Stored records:
%%
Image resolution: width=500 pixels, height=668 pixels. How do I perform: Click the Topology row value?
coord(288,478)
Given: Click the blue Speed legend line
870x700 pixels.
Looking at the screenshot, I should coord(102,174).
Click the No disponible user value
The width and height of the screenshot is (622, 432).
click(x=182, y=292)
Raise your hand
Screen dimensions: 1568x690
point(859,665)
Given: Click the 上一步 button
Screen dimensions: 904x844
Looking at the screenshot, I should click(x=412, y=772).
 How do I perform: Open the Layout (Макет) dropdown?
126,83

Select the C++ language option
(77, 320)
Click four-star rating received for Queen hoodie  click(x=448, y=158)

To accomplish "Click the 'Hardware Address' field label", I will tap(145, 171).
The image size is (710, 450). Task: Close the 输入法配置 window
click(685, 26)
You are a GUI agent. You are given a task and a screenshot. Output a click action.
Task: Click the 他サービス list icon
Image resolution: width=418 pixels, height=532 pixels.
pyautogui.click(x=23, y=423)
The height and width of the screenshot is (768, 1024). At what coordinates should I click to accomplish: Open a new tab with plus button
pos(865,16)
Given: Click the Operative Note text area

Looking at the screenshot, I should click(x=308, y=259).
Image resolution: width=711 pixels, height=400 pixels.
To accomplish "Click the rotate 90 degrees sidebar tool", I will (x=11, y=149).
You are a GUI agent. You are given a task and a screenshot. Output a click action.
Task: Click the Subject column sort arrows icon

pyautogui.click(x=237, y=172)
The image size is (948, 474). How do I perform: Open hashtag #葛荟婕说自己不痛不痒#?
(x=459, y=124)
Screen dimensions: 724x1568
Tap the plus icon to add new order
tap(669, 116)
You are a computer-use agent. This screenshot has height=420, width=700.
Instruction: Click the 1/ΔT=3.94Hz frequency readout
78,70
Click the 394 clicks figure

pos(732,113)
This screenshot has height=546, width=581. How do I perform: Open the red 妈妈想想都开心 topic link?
%%
Directions →
Repeat all of the entries exactly.

Exercise answer →
Image resolution: width=500 pixels, height=668 pixels. How do I perform: Click the Topology row value?
coord(288,478)
Given: Click the blue Speed legend line
870x700 pixels.
Looking at the screenshot, I should coord(102,174).
Click the No disponible user value
The width and height of the screenshot is (622, 432).
click(x=182, y=292)
Raise your hand
Screen dimensions: 1568x690
point(859,665)
Given: Click the 上一步 button
Screen dimensions: 904x844
Looking at the screenshot, I should click(x=412, y=772).
 How do I perform: Open the Layout (Макет) dropdown?
126,83

Select the C++ language option
(77, 320)
Click four-star rating received for Queen hoodie  click(x=448, y=158)

To accomplish "Click the 'Hardware Address' field label", I will tap(145, 171).
The image size is (710, 450). Task: Close the 输入法配置 window
click(685, 26)
You are a GUI agent. You are given a task and a screenshot. Output a click action.
Task: Click the 他サービス list icon
Image resolution: width=418 pixels, height=532 pixels.
pyautogui.click(x=23, y=423)
The height and width of the screenshot is (768, 1024). At what coordinates should I click to accomplish: Open a new tab with plus button
pos(865,16)
Given: Click the Operative Note text area

Looking at the screenshot, I should click(x=308, y=259).
Image resolution: width=711 pixels, height=400 pixels.
To accomplish "Click the rotate 90 degrees sidebar tool", I will (x=11, y=149).
You are a GUI agent. You are given a task and a screenshot. Output a click action.
Task: Click the Subject column sort arrows icon

pyautogui.click(x=237, y=172)
The image size is (948, 474). How do I perform: Open hashtag #葛荟婕说自己不痛不痒#?
(x=459, y=124)
Screen dimensions: 724x1568
Tap the plus icon to add new order
tap(669, 116)
You are a computer-use agent. This screenshot has height=420, width=700.
Instruction: Click the 1/ΔT=3.94Hz frequency readout
78,70
Click the 394 clicks figure

pos(732,113)
This screenshot has height=546, width=581. How do I perform: Open the red 妈妈想想都开心 topic link?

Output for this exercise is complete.